UC Berkeley Researchers Build Exoskeleton For Paraplegics Allowing Them To Walk Again
BERKELEY (CBS SF) — Researchers at University of California, Berkeley are working to build an affordable robotic exoskeleton to allow paraplegics to walk again.
The team of mechanical engineers hope to seize on the interest generated by the ceremonial ‘first kick’ Thursday at the 2014 World Cup in Sau Paulo, Brazil, where a 29-year-old paralyzed man performed the kick-off at the opening ceremonies.
That man wore a robotic exoskeleton that was controlled by his brain signals relaying data to a computer in a backpack, which then transmitted the signals to the machine-assisted legs.
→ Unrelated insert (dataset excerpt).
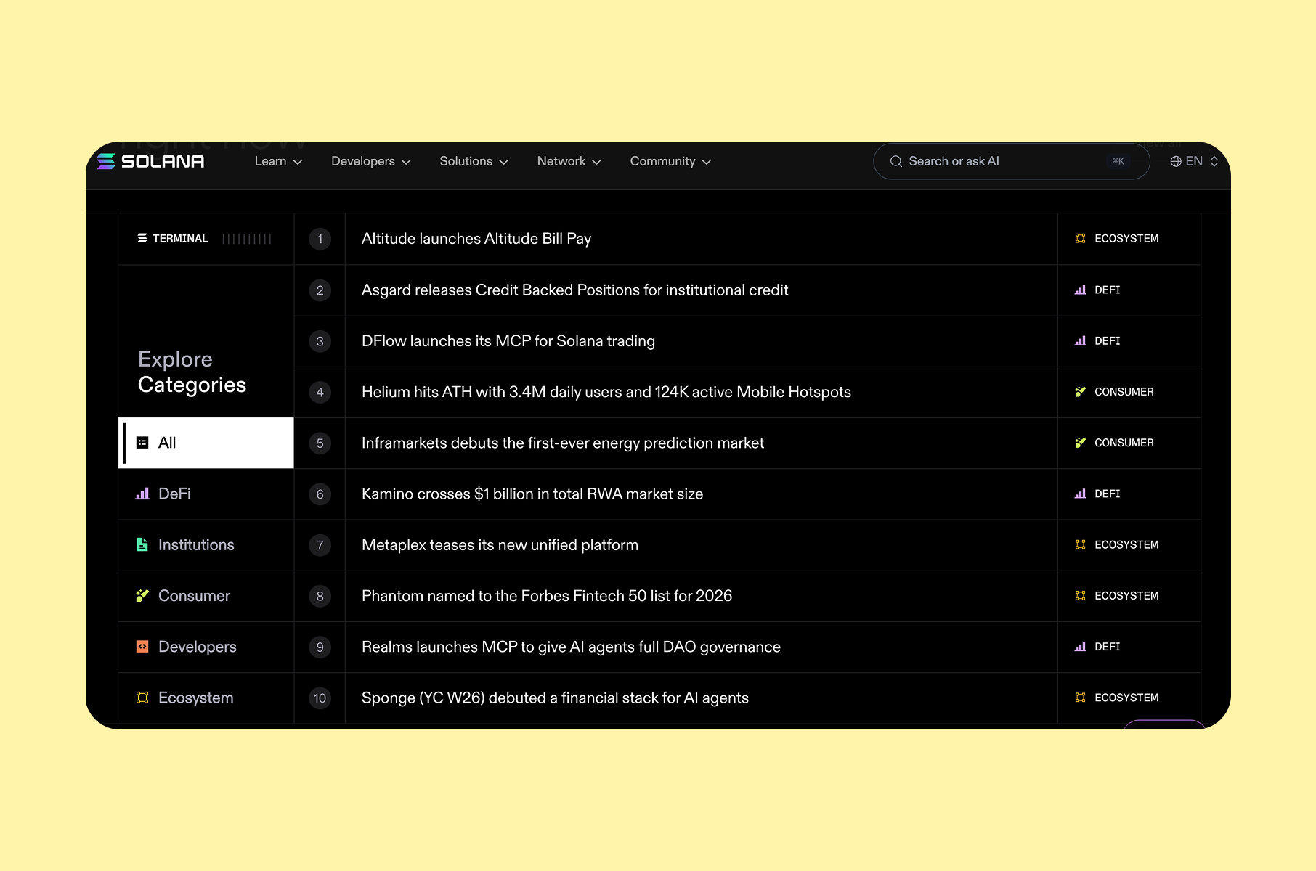Select the Ecosystem category icon

click(142, 698)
The UC Berkeley team is instead developing an exoskeleton that is not as technologically advanced. Theirs uses hand controls, allowing the devices to become more readily available, according to team leader Homayoon Kazerooni, a professor of mechanical engineering.
Kazerooni said his team’s exoskeleton supports the wearer’s legs and is designed to be used with sensor-equipped crutches to allow paraplegics to perform limited maneuvers such as walking along a street or getting in and out of a vehicle.
“Really, it’s not about playing soccer or being able to walk, it’s just about being independent,” said Kazerooni.
Steven Sanchez has been tapped as the test pilot for the UC Berkeley exoskeleton project and has already put it through its paces. He has been without the use of his legs since a BMX accident a decade ago.
“It was the very first time since the injury that I was able to hug my parents standing up… not have the wheelchair surrounding me or anything like that,” said Sanchez. “That was the biggest, emotional … ‘Whoa, this is real.'”
The exoskeleton, currently priced at about $22,000, will soon be available for medical and clinical use.